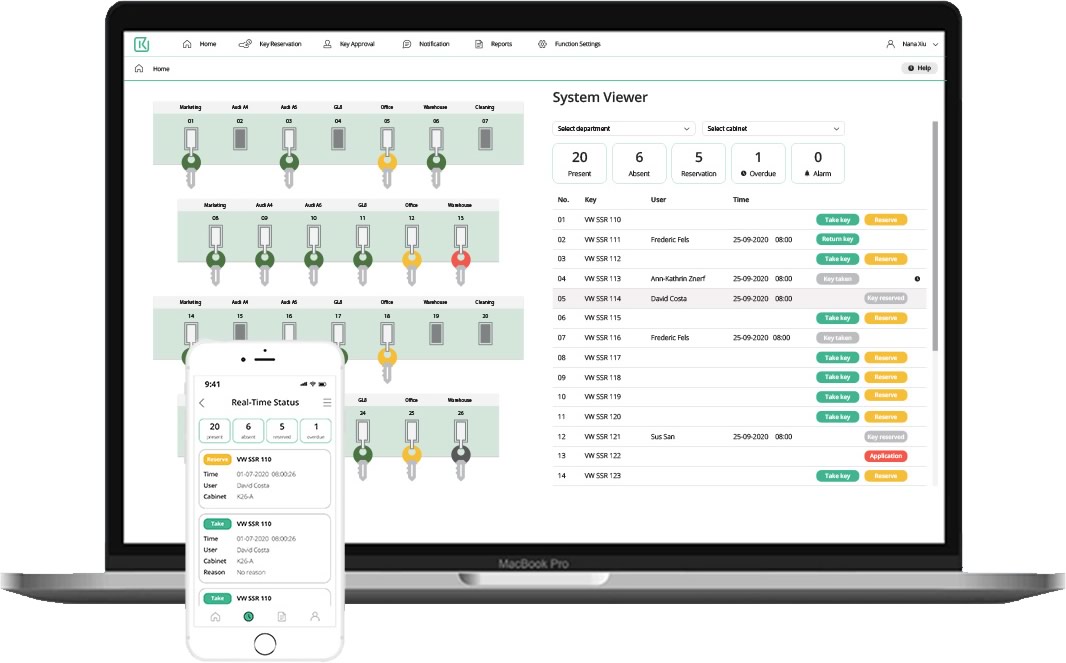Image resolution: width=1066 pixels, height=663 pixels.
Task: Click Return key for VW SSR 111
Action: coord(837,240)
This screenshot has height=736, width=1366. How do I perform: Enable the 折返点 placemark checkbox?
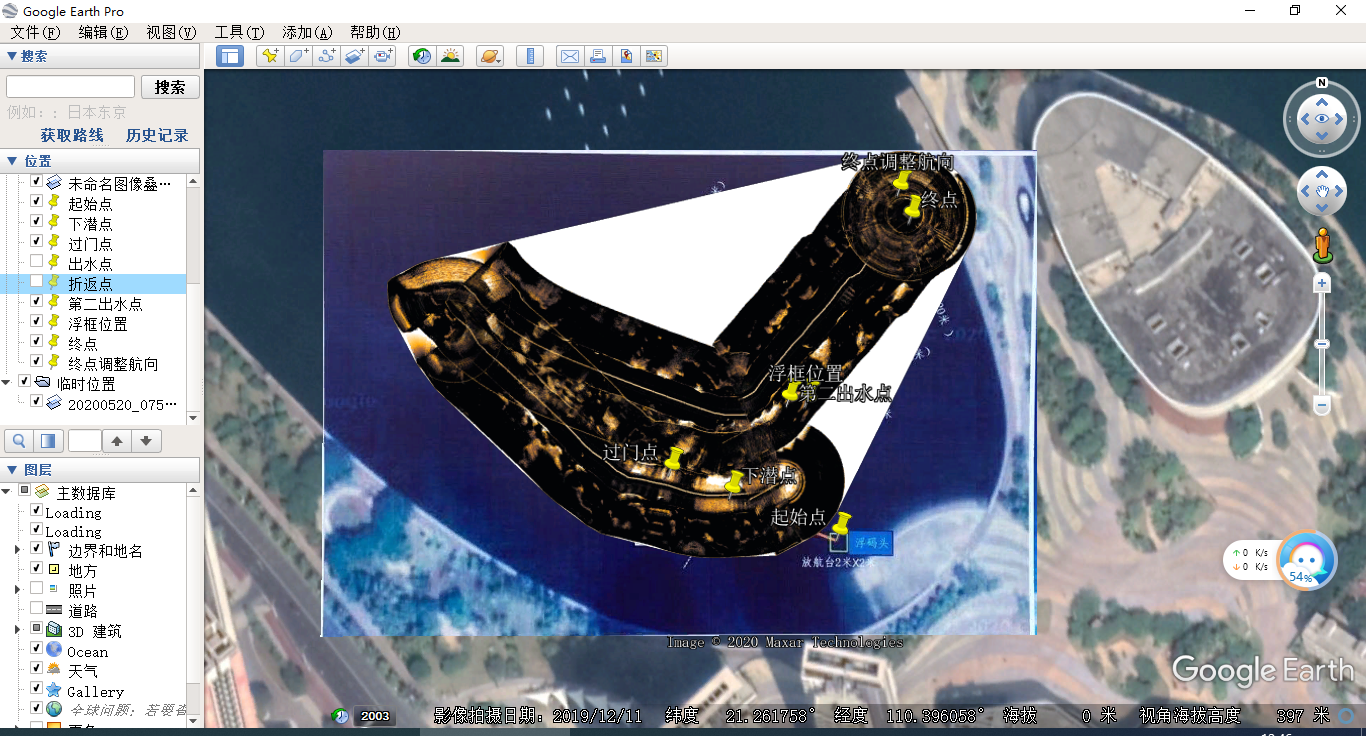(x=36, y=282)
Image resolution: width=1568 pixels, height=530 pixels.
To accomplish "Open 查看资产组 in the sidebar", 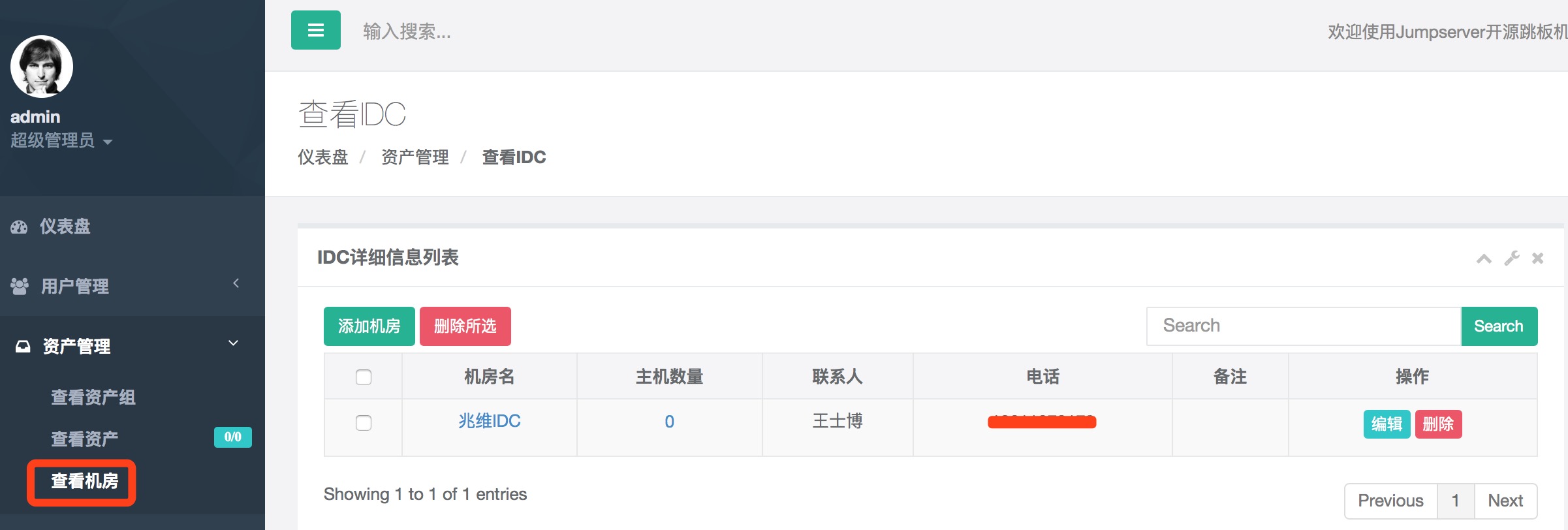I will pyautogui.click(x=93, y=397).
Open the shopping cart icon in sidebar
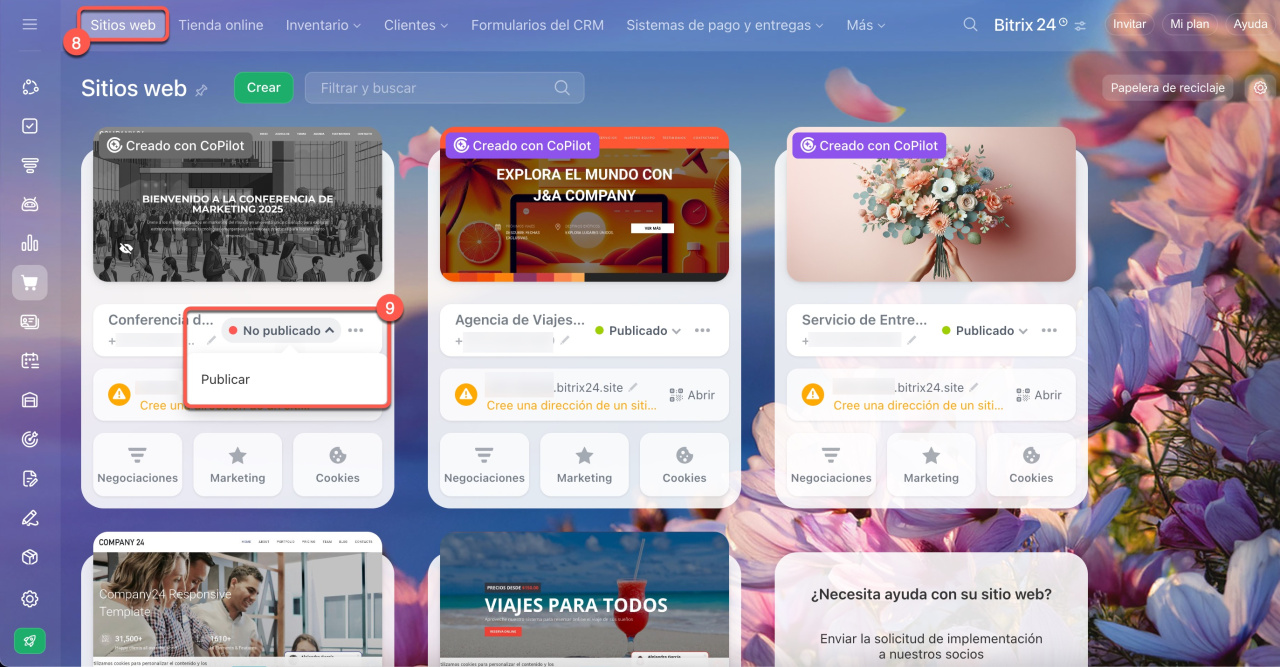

━━━━━━

* _What you need to do_
Transcribe the lines of the records verbatim, beginning at the start of the records and continuing through the line that contains "(x=36, y=282)". Leave the pictures out of your answer.

* _Answer for the task_
Image resolution: width=1066 pixels, height=663 pixels.
Task: Click Return key for VW SSR 111
Action: coord(837,240)
This screenshot has height=736, width=1366. How do I perform: Enable the 折返点 placemark checkbox?
(x=36, y=282)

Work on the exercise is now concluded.